FIRST: I’m an opponent of alimony grants in no-fault divorces initiated by the non-breadwinning spouse.

No fault, meaning one spouse just “got tired” of the other. He chewed too loudly. Left the toilet seat up.

And now, this chicken hoe can just hang out while her ex-husband busts his ass supporting her in the style to which her chicken hoe ass got accustomed.

 

I have a friend. Let’s call her Jennifer. Because that’s her name.

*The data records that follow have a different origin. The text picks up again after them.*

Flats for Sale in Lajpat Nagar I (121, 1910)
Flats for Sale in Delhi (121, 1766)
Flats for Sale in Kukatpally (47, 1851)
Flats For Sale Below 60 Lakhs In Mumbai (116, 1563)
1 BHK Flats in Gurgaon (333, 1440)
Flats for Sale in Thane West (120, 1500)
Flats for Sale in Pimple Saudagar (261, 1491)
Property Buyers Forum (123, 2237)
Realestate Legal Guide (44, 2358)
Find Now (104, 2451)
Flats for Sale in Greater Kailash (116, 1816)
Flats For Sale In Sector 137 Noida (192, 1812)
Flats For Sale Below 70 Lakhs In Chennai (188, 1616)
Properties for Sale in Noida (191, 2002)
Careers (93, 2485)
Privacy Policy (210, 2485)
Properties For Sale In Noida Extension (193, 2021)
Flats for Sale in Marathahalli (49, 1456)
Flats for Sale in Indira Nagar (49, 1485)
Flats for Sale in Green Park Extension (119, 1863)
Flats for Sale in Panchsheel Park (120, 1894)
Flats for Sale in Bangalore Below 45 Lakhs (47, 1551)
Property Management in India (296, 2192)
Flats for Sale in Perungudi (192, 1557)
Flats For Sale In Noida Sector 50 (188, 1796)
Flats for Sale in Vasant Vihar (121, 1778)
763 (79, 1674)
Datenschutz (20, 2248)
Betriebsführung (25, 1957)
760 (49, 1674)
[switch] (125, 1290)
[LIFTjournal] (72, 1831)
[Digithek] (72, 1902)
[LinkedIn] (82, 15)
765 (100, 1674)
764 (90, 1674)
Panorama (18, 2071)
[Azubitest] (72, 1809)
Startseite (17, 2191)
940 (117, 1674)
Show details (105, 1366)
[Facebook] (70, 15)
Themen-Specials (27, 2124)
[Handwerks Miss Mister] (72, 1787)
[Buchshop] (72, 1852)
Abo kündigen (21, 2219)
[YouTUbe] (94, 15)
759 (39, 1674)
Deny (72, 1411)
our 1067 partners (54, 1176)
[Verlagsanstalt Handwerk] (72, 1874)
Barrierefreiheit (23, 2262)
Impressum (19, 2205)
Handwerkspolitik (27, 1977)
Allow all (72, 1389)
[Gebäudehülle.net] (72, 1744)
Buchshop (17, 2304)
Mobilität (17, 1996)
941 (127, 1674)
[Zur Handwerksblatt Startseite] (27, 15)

She decided she was more attracted to the 27-year-old meathead trainer at the gym than to her 40-year-old husband (duh!)  And divorced him, after 9 years of marriage.

But she gets to ride that gravy train forevah.

Her ex has to keep her in her house, and her Jaguar. She complains when there isn’t enough money for her Botox.

I’m tempted to cut open a rusty can and inject her face with the botulism to shut her up.

 

A lot of women around here choose to stay home with the kids – just because of that pot of alimony at the end of the rainbow.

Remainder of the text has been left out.